DCG8300は、1)と2)の両方の方式に対応しているだけでなく、複数のセル(ニッケル水素電池は10セルまで、リチウムイオン電池は4セルまで)をパックにした組電池を8個まで同時充電することが出来ます。スイッチング電源回路は全出力で共有しているので、電池の種類と直列セル数は共通でなければならないという制約がありますが、充電電流は個別に設定出来るので容量の異なる電池も同時充電出来ます。
対応する電池も、市場で一般的に使われている電池のほとんどの種類に対応しています(充電出来ない乾電池の放電特性を測定することも出来ます)。
5.DreamCharger DCG8300 の超高性能の秘密
■高効率スイッチング電源回路とパワーFETによる定電圧定電流回路を併用して超低ノイズ化。
一般的な安価な急速充電器は、スイッチング電源による定電流回路で直接電池を充電しています。
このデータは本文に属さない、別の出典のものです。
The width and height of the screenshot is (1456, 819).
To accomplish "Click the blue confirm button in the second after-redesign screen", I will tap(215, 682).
そのため出力端子のノイズが多く、ニッケル水素電池の微小な儼を正確に測定するのは困難です。対策として、定期的に充電電流を止めて電圧を測定する方法がよく使われていますが、電流停止後ゆっくり電圧が下がるので測定値が不安定になります。
DCG8300は、ほとんどノイズが発生しないパワーFETによる定電圧定電流回路を
、可変電圧のスイッチング電源で駆動していますから、常時正確に電圧を測定出来ます。
安価な汎用急速充電器は、直列セル数が多い場合に高電圧を出力出来る昇圧型スイッチング電源回路を使用している機種が多いのですが、昇圧型は降圧型に比べて効率が悪くノイズも多くなります。
DCG8300は、効率が良くノイズも少ない同期整流方式降圧型スイッチング電源回路を使用し、さらにスイッチング電源回路の出力にノイズフィルタを加えていますから、理想的な電源回路となっています。
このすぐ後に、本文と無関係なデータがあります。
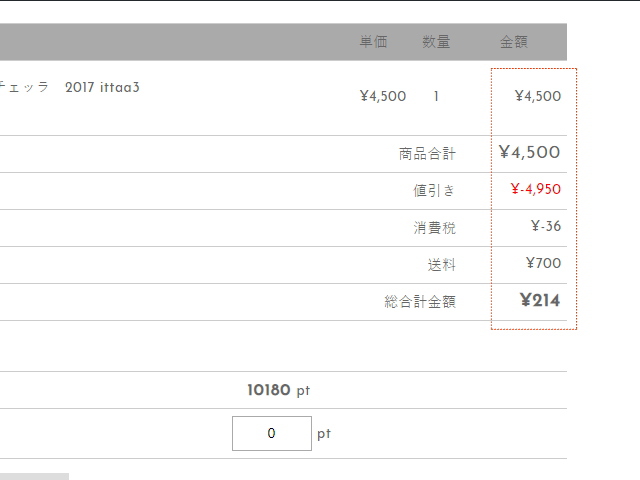
Task: Click the ¥-36 tax amount
Action: (x=546, y=226)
■4端子法による電圧測定で、配線抵抗による誤差を除去
大電流による急速充電では、出力端子のコネクタの接触抵抗やコネクタから電池までの配線の抵抗による電圧降下の影響が大きくなります。リチウムイオン電池は、充電電圧を正確に制御する必要があるのですが、安価な急速充電器は、配線等による電圧降下を見越して、高めの充電電圧に設定している場合があり、リチウムイオン電池の劣化を早めます。
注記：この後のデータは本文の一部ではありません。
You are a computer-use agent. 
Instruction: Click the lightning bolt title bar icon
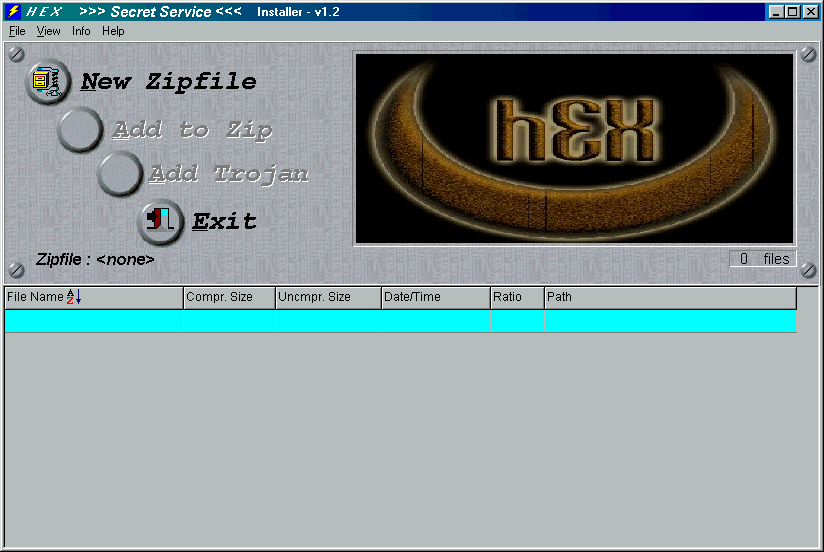tap(13, 12)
DCG8300は、電流出力端子と電圧検出端子を分離した4端子方式なので、電圧検出配線を電池ソケットに接続することで、配線等による電圧降下の影響を除くことが出来ます。
■高性能A/Dコンバータ、D/Aコンバータを使用
安価な急速充電器は、制御用のマイコンに内蔵されたA/Dコンバータで電圧や電流を測定しています。内蔵されたA/Dコンバータは10bit(1024分の1の分解能)が一般的で、良くても12bit(4096分の1の分解能)程度です。しかも、単体のA/DコンバータICより精度が悪いので、ニッケル水素電池の微小な儼を正確に測定するのは困難です。出力電流を設定するD/Aコンバータはマイコンに内蔵されていないことが多く、代わりにマイコンに内蔵されているPWM(パルス幅変調)出力をローパスフィルターで直流化することでD/Aコンバータの代用とすることが多くなります。その場合、出力にリプル電圧が乗り、充電電流出力のノイズが増えることになります。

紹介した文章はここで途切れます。